Monday, September 04, 2006
"Fascism" Frame Set Up by Right-Wing Press
It takes one to know one, as the old saying goes.
"Fascism" Frame Set Up by Right-Wing Press:
WASHINGTON - The aggressive new campaign by the administration of President George W. Bush to depict U.S. foes in the Middle East as 'fascists' and its domestic critics as 'appeasers' owes a great deal to steadily intensifying efforts by the right-wing press over the past several months to draw the same comparison.
The Rupert Murdoch-owned Fox News Network and The Weekly Standard, as well as the Washington Times, which is controlled by the Rev. Sun Myung Moon's Unification Church, and the neo-conservative New York Sun, have consistently and with increasing frequency framed the challenges faced by Washington in the region in the context of the rise of fascism and Nazism in the 1930s, according to a search of the Nexis database by IPS.
All of those outlets, as well as two other right-wing U.S. magazines -- The National Review and The American Spectator -- far outpaced their commercial rivals in the frequency of their use of key words and names, such as 'appeasement,' 'fascism', and 'Hitler', particularly with respect to Iran and its controversial president, Mahmoud Ahmadinejad.

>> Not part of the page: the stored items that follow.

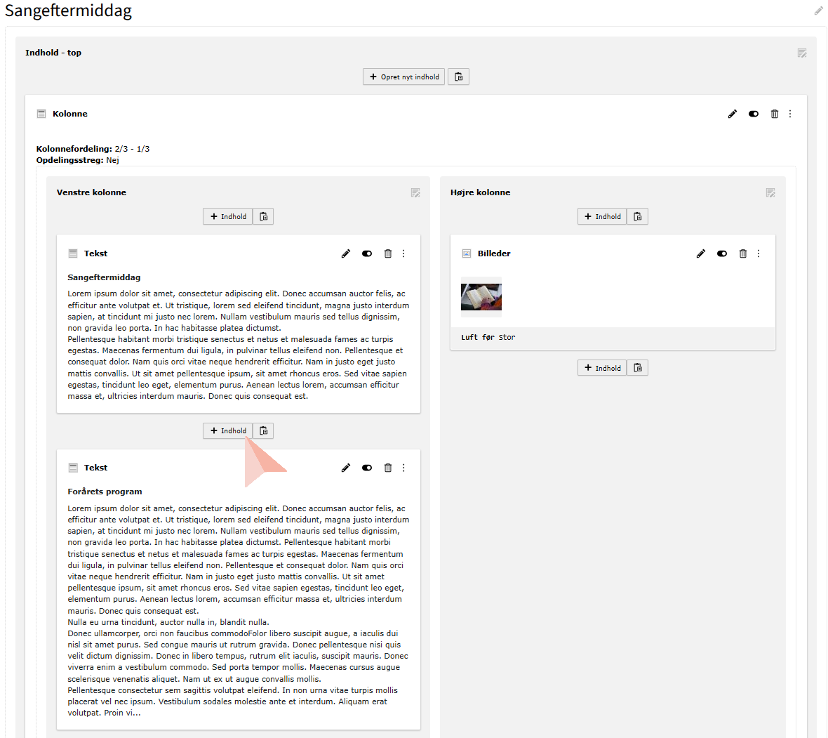
Task: Delete the Billeder element
Action: (743, 253)
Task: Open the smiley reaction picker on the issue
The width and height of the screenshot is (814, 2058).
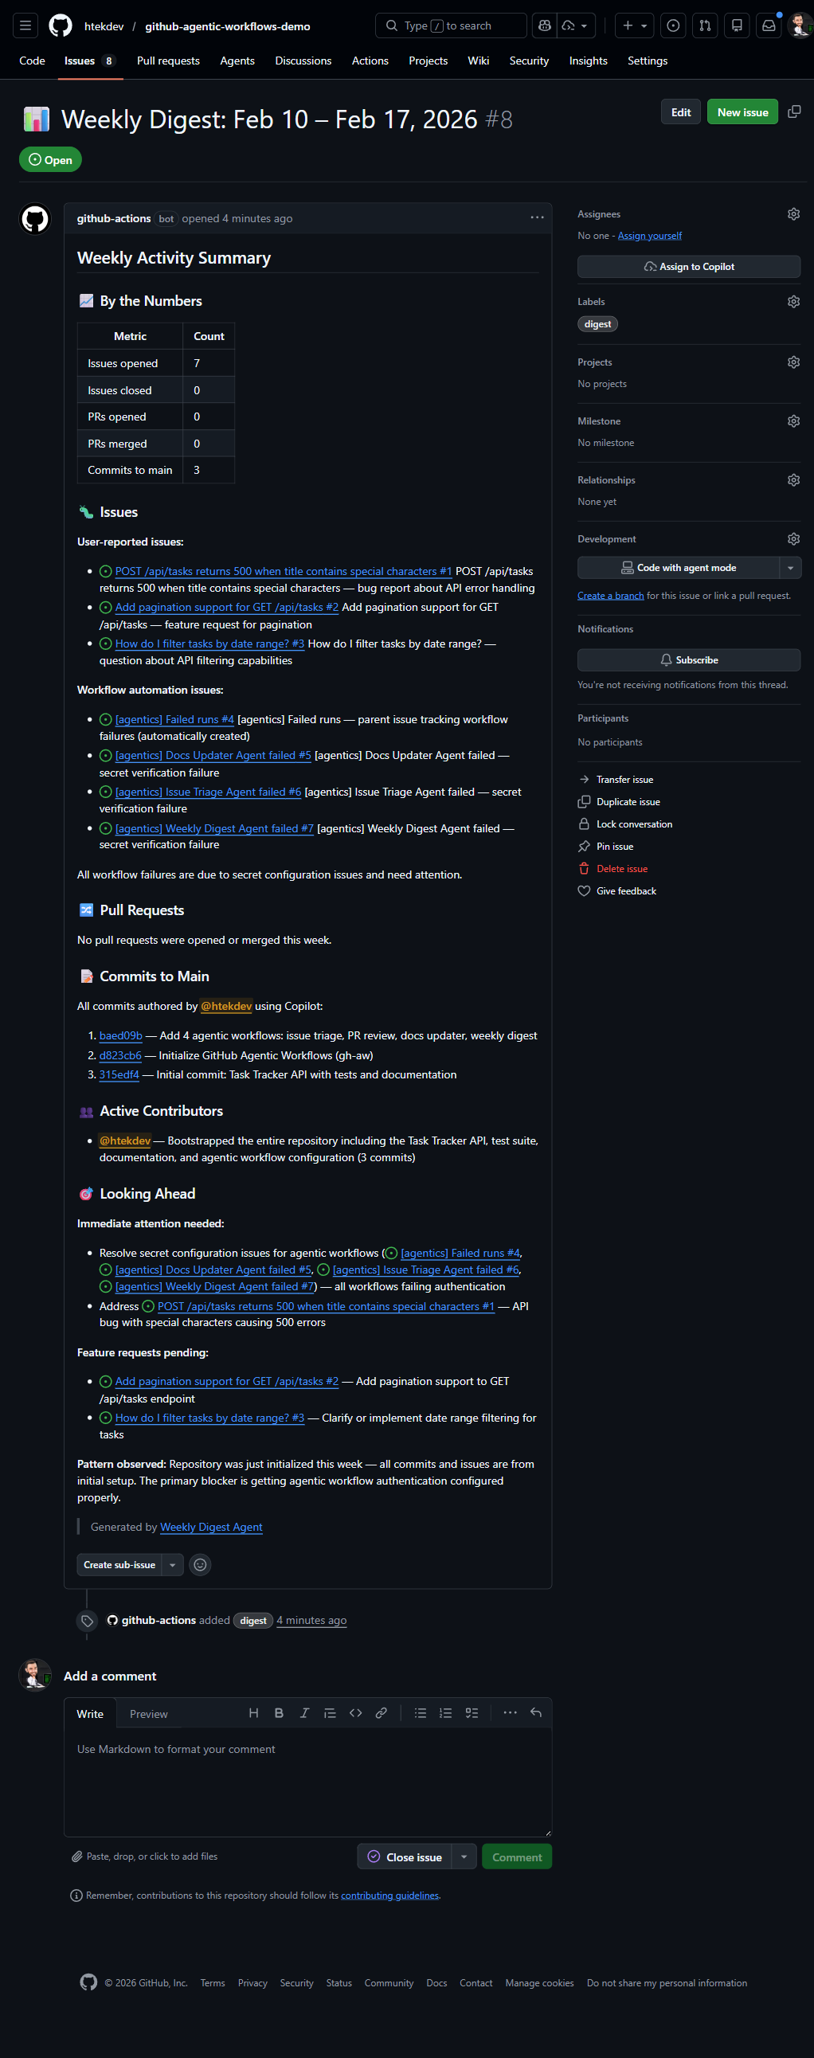Action: click(x=200, y=1564)
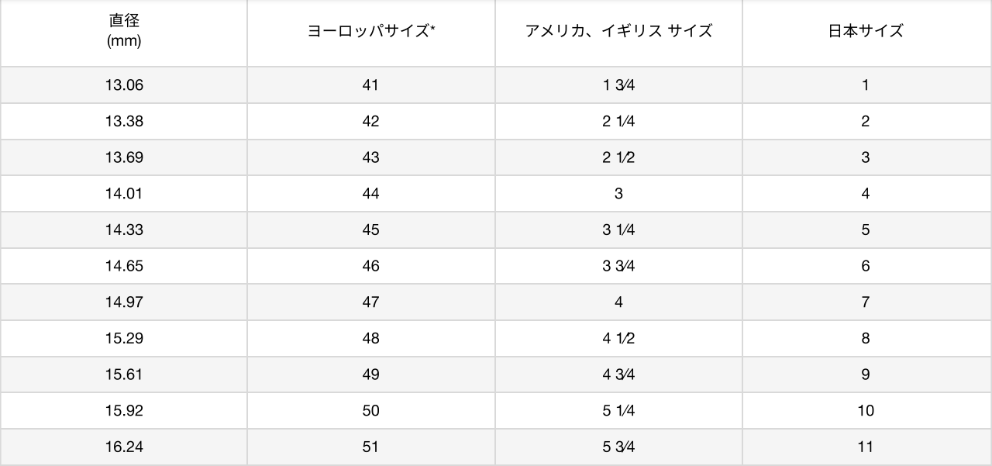Select Japan size 11 cell
This screenshot has height=466, width=992.
(866, 447)
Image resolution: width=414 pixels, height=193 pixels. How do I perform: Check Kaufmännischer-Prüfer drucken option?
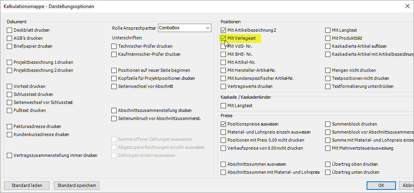pos(114,54)
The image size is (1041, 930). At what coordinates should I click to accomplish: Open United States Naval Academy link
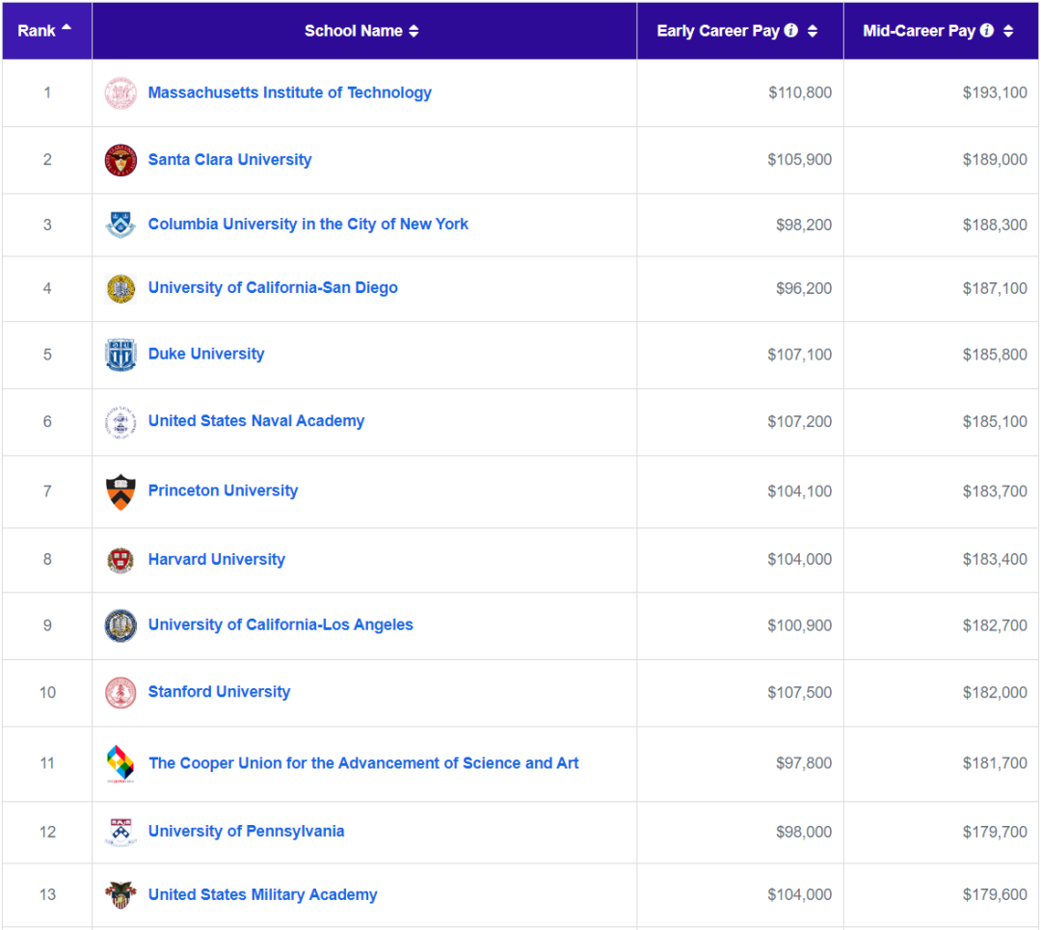tap(256, 420)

Nexis, for example, cited 56 uses of 'Islamofascist' or 'Islamofascism' in separate programmes or segments aired by Fox News compared with 24 by CNN over the past year. Even more striking, the same terms were used in 115 different articles or columns in the Washington Times, compared with only eight in the Washington Post over the same period, according to a breakdown by Nexis.